Given exercise:
In the items below, change "Find the location of a particular element" to "Locate a specific element" wherever it appears, and leave everything else unchanged.

____

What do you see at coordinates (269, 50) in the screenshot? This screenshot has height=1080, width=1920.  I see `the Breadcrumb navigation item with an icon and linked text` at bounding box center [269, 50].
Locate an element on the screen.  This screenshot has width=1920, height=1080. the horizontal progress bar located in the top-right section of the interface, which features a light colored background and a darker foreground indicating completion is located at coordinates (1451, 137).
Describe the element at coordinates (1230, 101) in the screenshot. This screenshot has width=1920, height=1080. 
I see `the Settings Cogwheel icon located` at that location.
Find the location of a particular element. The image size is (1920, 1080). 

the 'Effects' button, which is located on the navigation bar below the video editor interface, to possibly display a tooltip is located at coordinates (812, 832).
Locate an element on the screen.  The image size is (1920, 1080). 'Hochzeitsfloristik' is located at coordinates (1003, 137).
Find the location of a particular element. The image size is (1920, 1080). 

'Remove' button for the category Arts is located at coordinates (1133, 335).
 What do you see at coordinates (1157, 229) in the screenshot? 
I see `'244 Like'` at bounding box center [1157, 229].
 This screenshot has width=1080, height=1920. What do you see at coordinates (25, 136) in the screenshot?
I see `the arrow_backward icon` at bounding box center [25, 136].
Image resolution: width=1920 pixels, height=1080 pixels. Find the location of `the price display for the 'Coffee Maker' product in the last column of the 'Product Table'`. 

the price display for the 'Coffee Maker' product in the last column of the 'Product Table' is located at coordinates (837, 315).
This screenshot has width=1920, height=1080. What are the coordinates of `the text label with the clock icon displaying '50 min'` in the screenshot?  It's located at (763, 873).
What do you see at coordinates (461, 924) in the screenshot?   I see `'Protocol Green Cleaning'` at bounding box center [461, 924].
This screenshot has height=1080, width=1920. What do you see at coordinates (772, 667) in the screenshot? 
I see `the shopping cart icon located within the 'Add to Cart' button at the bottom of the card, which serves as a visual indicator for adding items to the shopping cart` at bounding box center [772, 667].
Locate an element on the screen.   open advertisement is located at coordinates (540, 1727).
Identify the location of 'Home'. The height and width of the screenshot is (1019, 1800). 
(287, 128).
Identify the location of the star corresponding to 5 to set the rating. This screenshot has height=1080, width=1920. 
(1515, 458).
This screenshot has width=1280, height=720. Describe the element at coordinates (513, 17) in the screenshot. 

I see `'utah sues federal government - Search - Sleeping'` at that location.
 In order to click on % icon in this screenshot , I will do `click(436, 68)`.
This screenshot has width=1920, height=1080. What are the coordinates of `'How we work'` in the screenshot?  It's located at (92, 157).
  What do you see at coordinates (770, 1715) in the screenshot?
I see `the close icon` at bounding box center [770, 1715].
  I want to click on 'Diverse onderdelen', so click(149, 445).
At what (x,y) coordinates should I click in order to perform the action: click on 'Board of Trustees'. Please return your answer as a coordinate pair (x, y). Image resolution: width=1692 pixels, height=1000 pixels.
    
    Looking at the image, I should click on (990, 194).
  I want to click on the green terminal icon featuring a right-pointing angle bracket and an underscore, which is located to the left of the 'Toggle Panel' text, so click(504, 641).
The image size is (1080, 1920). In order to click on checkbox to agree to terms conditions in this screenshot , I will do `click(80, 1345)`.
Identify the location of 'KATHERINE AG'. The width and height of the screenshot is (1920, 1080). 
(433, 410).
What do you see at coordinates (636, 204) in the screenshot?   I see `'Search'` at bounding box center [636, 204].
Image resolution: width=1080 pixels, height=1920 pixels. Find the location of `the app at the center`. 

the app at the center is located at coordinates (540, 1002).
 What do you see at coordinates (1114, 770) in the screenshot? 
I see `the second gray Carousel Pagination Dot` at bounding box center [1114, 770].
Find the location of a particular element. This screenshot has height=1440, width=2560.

____

Solution for this exercise:
What do you see at coordinates (269, 50) in the screenshot? This screenshot has height=1080, width=1920.  I see `the Breadcrumb navigation item with an icon and linked text` at bounding box center [269, 50].
Locate an element on the screen.  This screenshot has width=1920, height=1080. the horizontal progress bar located in the top-right section of the interface, which features a light colored background and a darker foreground indicating completion is located at coordinates (1451, 137).
Describe the element at coordinates (1230, 101) in the screenshot. This screenshot has width=1920, height=1080. 
I see `the Settings Cogwheel icon located` at that location.
Locate a specific element. The image size is (1920, 1080). 

the 'Effects' button, which is located on the navigation bar below the video editor interface, to possibly display a tooltip is located at coordinates (812, 832).
Locate an element on the screen.  The image size is (1920, 1080). 'Hochzeitsfloristik' is located at coordinates (1003, 137).
Locate a specific element. The image size is (1920, 1080). 

'Remove' button for the category Arts is located at coordinates (1133, 335).
 What do you see at coordinates (1157, 229) in the screenshot? 
I see `'244 Like'` at bounding box center [1157, 229].
 This screenshot has width=1080, height=1920. What do you see at coordinates (25, 136) in the screenshot?
I see `the arrow_backward icon` at bounding box center [25, 136].
Image resolution: width=1920 pixels, height=1080 pixels. Find the location of `the price display for the 'Coffee Maker' product in the last column of the 'Product Table'`. 

the price display for the 'Coffee Maker' product in the last column of the 'Product Table' is located at coordinates (837, 315).
This screenshot has width=1920, height=1080. What are the coordinates of `the text label with the clock icon displaying '50 min'` in the screenshot?  It's located at (763, 873).
What do you see at coordinates (461, 924) in the screenshot?   I see `'Protocol Green Cleaning'` at bounding box center [461, 924].
This screenshot has height=1080, width=1920. What do you see at coordinates (772, 667) in the screenshot? 
I see `the shopping cart icon located within the 'Add to Cart' button at the bottom of the card, which serves as a visual indicator for adding items to the shopping cart` at bounding box center [772, 667].
Locate an element on the screen.   open advertisement is located at coordinates (540, 1727).
Identify the location of 'Home'. The height and width of the screenshot is (1019, 1800). 
(287, 128).
Identify the location of the star corresponding to 5 to set the rating. This screenshot has height=1080, width=1920. 
(1515, 458).
This screenshot has width=1280, height=720. Describe the element at coordinates (513, 17) in the screenshot. 

I see `'utah sues federal government - Search - Sleeping'` at that location.
 In order to click on % icon in this screenshot , I will do `click(436, 68)`.
This screenshot has width=1920, height=1080. What are the coordinates of `'How we work'` in the screenshot?  It's located at (92, 157).
  What do you see at coordinates (770, 1715) in the screenshot?
I see `the close icon` at bounding box center [770, 1715].
  I want to click on 'Diverse onderdelen', so click(149, 445).
At what (x,y) coordinates should I click in order to perform the action: click on 'Board of Trustees'. Please return your answer as a coordinate pair (x, y). Image resolution: width=1692 pixels, height=1000 pixels.
    
    Looking at the image, I should click on (990, 194).
  I want to click on the green terminal icon featuring a right-pointing angle bracket and an underscore, which is located to the left of the 'Toggle Panel' text, so click(504, 641).
The image size is (1080, 1920). In order to click on checkbox to agree to terms conditions in this screenshot , I will do `click(80, 1345)`.
Identify the location of 'KATHERINE AG'. The width and height of the screenshot is (1920, 1080). 
(433, 410).
What do you see at coordinates (636, 204) in the screenshot?   I see `'Search'` at bounding box center [636, 204].
Image resolution: width=1080 pixels, height=1920 pixels. Find the location of `the app at the center`. 

the app at the center is located at coordinates (540, 1002).
 What do you see at coordinates (1114, 770) in the screenshot? 
I see `the second gray Carousel Pagination Dot` at bounding box center [1114, 770].
Locate a specific element. This screenshot has height=1440, width=2560.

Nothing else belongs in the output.